Google cloud storage access from worker

Hi experts

How can I make my worker (in GCP) access files in google cloud storage?

My function with @remote decorator reads csv file from the google cloud storage. For this, in setup commands in the cluster yaml, I added ‘pip install gcsfs’.

What I observed is that

  1. the function executed in the head node can read the csv without error.
  2. the function executed in the worker node CANNOT read the csv file.
    • I tried to access the file on gcs (gs://mybucket/myexample.csv), but it returns error like below:
      “ServiceException: 401 Anonymous caller does not have storage.objects.get access to the Google Cloud Storage object.”
    • When compared worker and head VM instance, I found that the head has the following which is missing in the worker.
      Cloud API access scopes
      Allow full access to all Cloud APIs
    • I guess the problem will be resolved if my worker is created with full access to all Cloud API’s, and would like to ask how it can be done.

Thanks
Minho

Hi!

Could you provide the cluster yaml used to launch the cluster?
Also, which Ray version are you using locally?
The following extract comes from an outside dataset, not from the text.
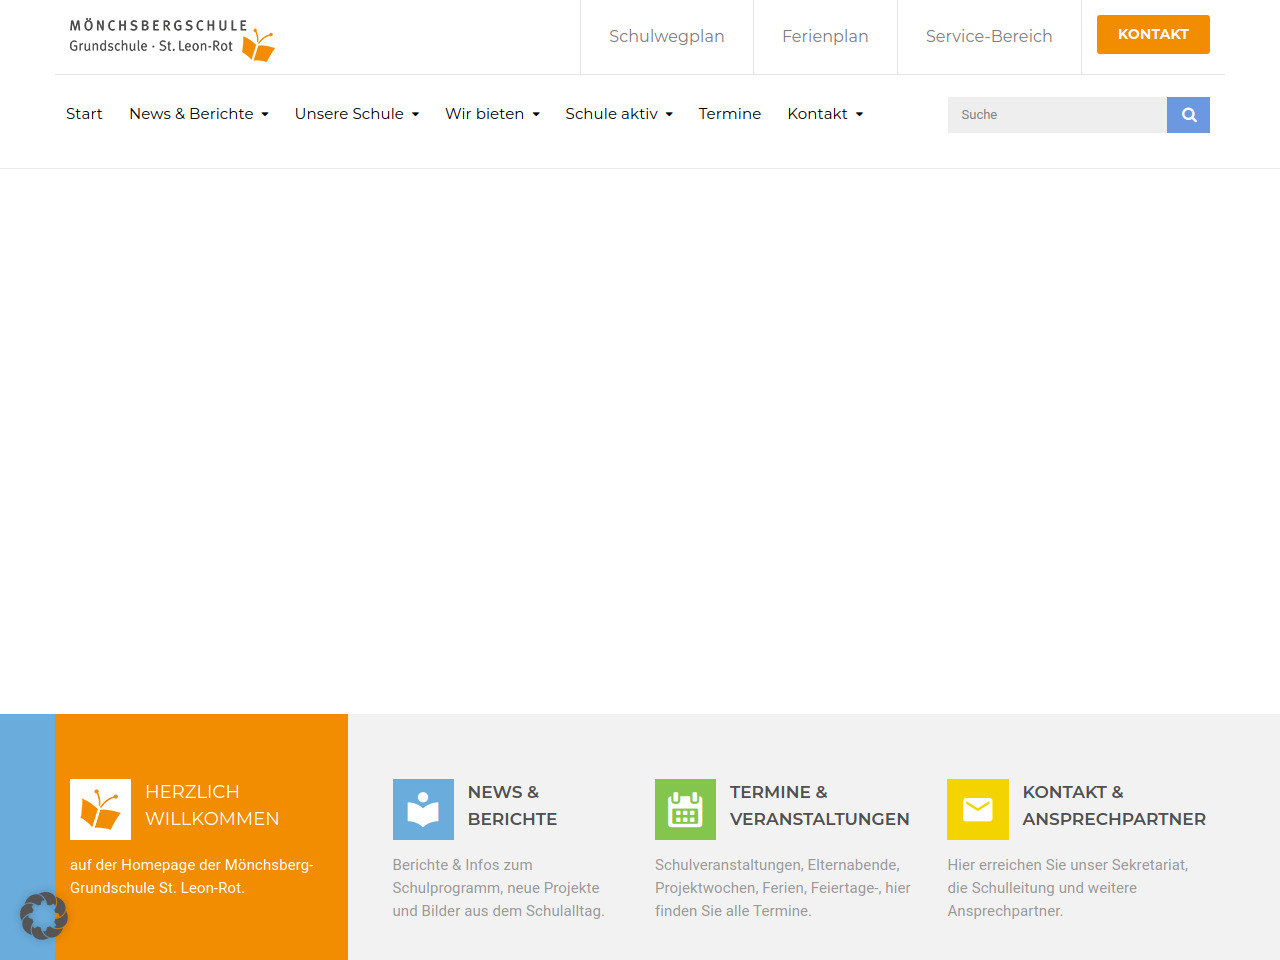Expand the Schule aktiv submenu
The width and height of the screenshot is (1280, 960).
tap(619, 114)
Thank you Dmitri for the reply.

I’m using ray v2.0.0.dev0 on gcp instance. The following is the yaml that I used for my experiments.

 provider:
    type: gcp
    region: us-central1
    project_id: my_project_unique # Globally unique project id
    availability_zone: us-central1-a

cluster_name: simulate

min_workers: 0
max_workers: 1

available_node_types:
    ray_head_default:
        min_workers: 0
        max_workers: 1
        resources: {"CPU": 4}
        node_config:
            machineType: c2-standard-4
            disks:
              - boot: true
                autoDelete: true
                type: PERSISTENT
                initializeParams:
                  diskSizeGb: 50
                  sourceImage: projects/deeplearning-platform-release/global/images/family/common-cpu
    ray_worker_small:
        min_workers: 0
        max_workers: 1
        resources: {"CPU": 4}
        node_config:
            machineType: c2-standard-4
            disks:
              - boot: true
                autoDelete: true
                type: PERSISTENT
                initializeParams:
                  diskSizeGb: 50
                  sourceImage: projects/deeplearning-platform-release/global/images/family/common-cpu
auth:
    ssh_user: ubuntu

head_node_type: ray_head_default

head_node: {}
worker_nodes: {}

file_mounts: {
        "/home/ubuntu/csv": "/home/myaccount/data/csv", 
    }
setup_commands:
  - pip install --upgrade pip
  - pip install pandas
  - pip install gcsfs
  - pip install --upgrade google-cloud-storage

It seems you are missing the Service Account section in your worker config (inside node_config)

      serviceAccounts:
        - email: my-gcs-sa@my-project-id.iam.gserviceaccount.com
          scopes:
            - https://www.googleapis.com/auth/cloud-platform

Once that’s done make sure you give role access Storage Object Viewer to your service account inside permissions of your storage.

1 Like

Thank you for the help. After setting the serviceAccounts, I was able to access gcs bucket.

Best regard
Minho

1 Like